[Problem description]:
Print out the records below with nothing altered.

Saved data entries

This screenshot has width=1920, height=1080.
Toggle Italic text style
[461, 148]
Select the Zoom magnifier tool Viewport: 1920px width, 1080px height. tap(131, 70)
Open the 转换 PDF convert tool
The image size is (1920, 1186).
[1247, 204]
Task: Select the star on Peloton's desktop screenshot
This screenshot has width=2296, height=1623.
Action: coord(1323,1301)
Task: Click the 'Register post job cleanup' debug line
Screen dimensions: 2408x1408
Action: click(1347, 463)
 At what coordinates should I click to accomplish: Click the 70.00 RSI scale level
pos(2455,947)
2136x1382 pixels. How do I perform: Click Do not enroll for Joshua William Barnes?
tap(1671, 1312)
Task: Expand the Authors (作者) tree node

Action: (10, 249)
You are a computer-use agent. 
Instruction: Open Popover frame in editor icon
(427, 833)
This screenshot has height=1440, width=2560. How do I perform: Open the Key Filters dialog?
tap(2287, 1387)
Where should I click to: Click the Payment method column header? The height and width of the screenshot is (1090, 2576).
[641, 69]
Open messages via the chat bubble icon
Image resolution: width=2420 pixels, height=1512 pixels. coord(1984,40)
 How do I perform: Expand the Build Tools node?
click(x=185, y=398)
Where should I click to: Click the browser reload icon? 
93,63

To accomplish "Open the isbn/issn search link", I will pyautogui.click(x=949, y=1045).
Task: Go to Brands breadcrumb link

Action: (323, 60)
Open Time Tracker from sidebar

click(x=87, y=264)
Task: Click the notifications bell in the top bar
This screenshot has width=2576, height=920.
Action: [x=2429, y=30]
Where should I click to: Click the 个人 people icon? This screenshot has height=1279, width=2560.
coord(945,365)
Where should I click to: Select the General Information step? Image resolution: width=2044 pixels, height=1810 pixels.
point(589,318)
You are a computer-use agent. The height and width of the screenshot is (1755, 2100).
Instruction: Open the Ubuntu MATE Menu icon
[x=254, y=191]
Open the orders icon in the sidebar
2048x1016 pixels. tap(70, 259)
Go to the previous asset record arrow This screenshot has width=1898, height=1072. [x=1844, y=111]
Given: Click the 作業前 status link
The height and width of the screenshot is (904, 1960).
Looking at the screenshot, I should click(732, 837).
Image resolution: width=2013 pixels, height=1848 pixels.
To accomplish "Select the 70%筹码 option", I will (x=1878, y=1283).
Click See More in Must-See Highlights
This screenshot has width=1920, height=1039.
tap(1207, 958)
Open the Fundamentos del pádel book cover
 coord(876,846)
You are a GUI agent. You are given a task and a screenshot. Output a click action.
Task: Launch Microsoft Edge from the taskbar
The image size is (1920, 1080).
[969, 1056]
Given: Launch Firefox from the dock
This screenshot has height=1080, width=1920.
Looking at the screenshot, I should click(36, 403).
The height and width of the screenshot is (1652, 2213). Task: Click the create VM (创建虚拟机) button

[Solution for this exercise]:
This screenshot has width=1920, height=1080.
Toggle Italic text style
[461, 148]
Select the Zoom magnifier tool Viewport: 1920px width, 1080px height. tap(131, 70)
Open the 转换 PDF convert tool
The image size is (1920, 1186).
[1247, 204]
Task: Select the star on Peloton's desktop screenshot
This screenshot has width=2296, height=1623.
Action: coord(1323,1301)
Task: Click the 'Register post job cleanup' debug line
Screen dimensions: 2408x1408
Action: click(1347, 463)
 At what coordinates should I click to accomplish: Click the 70.00 RSI scale level
pos(2455,947)
2136x1382 pixels. How do I perform: Click Do not enroll for Joshua William Barnes?
tap(1671, 1312)
Task: Expand the Authors (作者) tree node

Action: (10, 249)
You are a computer-use agent. 
Instruction: Open Popover frame in editor icon
(427, 833)
This screenshot has height=1440, width=2560. How do I perform: Open the Key Filters dialog?
tap(2287, 1387)
Where should I click to: Click the Payment method column header? The height and width of the screenshot is (1090, 2576).
[641, 69]
Open messages via the chat bubble icon
Image resolution: width=2420 pixels, height=1512 pixels. coord(1984,40)
 How do I perform: Expand the Build Tools node?
click(x=185, y=398)
Where should I click to: Click the browser reload icon? 
93,63

To accomplish "Open the isbn/issn search link", I will pyautogui.click(x=949, y=1045).
Task: Go to Brands breadcrumb link

Action: (323, 60)
Open Time Tracker from sidebar

click(x=87, y=264)
Task: Click the notifications bell in the top bar
This screenshot has width=2576, height=920.
Action: [x=2429, y=30]
Where should I click to: Click the 个人 people icon? This screenshot has height=1279, width=2560.
coord(945,365)
Where should I click to: Select the General Information step? Image resolution: width=2044 pixels, height=1810 pixels.
point(589,318)
You are a computer-use agent. The height and width of the screenshot is (1755, 2100).
Instruction: Open the Ubuntu MATE Menu icon
[x=254, y=191]
Open the orders icon in the sidebar
2048x1016 pixels. tap(70, 259)
Go to the previous asset record arrow This screenshot has width=1898, height=1072. [x=1844, y=111]
Given: Click the 作業前 status link
The height and width of the screenshot is (904, 1960).
Looking at the screenshot, I should click(732, 837).
Image resolution: width=2013 pixels, height=1848 pixels.
To accomplish "Select the 70%筹码 option", I will (x=1878, y=1283).
Click See More in Must-See Highlights
This screenshot has width=1920, height=1039.
tap(1207, 958)
Open the Fundamentos del pádel book cover
 coord(876,846)
You are a GUI agent. You are given a task and a screenshot. Output a click action.
Task: Launch Microsoft Edge from the taskbar
The image size is (1920, 1080).
[969, 1056]
Given: Launch Firefox from the dock
This screenshot has height=1080, width=1920.
Looking at the screenshot, I should click(36, 403).
The height and width of the screenshot is (1652, 2213). Task: Click the create VM (创建虚拟机) button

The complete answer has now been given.